Xubuntu gives a great implementation of Xfce without too many bells and whistles. There is a great elementaryOS style about it, but it maintains a separate Xfce workflow. It’s sleek, simple, and beautiful, while also being easily replicable if you like things. There are healthy defaults, plenty of options available to tweak things, and you don’t mind.
MX Linux is a less common distribution with a strong cult following. It is based on Debian, but it implements a beautiful Xfce desktop which is a bit more personalized than on Xubuntu. MX Linux keeps that light and minimalist air on its Xfce implementation while adding more user-friendly features.
EndeavorOS is a distribution intended for a more experienced user, but it is not unreasonable to use it as a beginner.
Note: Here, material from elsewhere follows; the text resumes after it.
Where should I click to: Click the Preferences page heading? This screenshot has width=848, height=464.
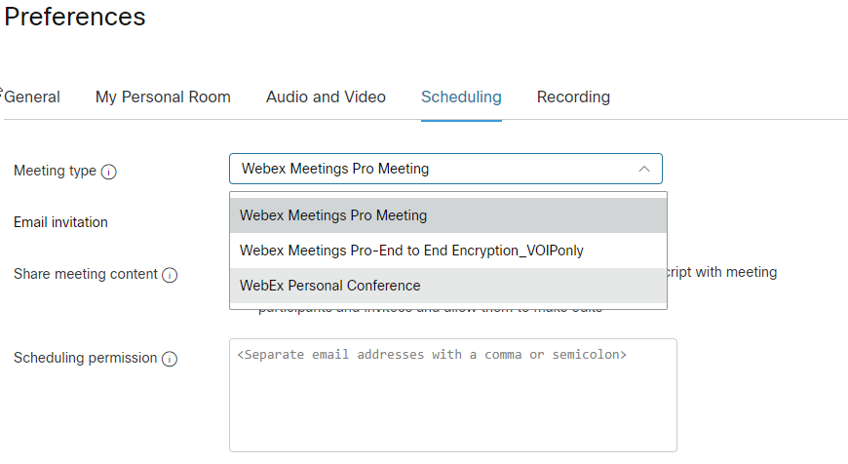pyautogui.click(x=75, y=17)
It’s based on Arch, which is sort of a “trial by fire” distribution, but EndeavorOS adds some useful functionality on top of Arch and creates a great Xfce implementation that stays minimal while putting you in control.
Who should use Xfce
One of the best things about Xfce is that it’s flexible enough for everyone. Whether you’re a GNOME user looking for something lighter, someone with an old machine struggling with heavier desktop environments, or just looking to keep things simple, I can’t recommend enough Xfce. It will serve you well, and with just a little bit of customization and adjustment, it can look and perform the way you want it to.
Now that you know Xfce, be sure to check out our other Linux desktop reviews on GNOME Shell, KDE Plasma, and Cinnamon, and explore some of Xfce’s rich customization options with these five great terminal themes and learn how to configure Xfce on Arch Linux.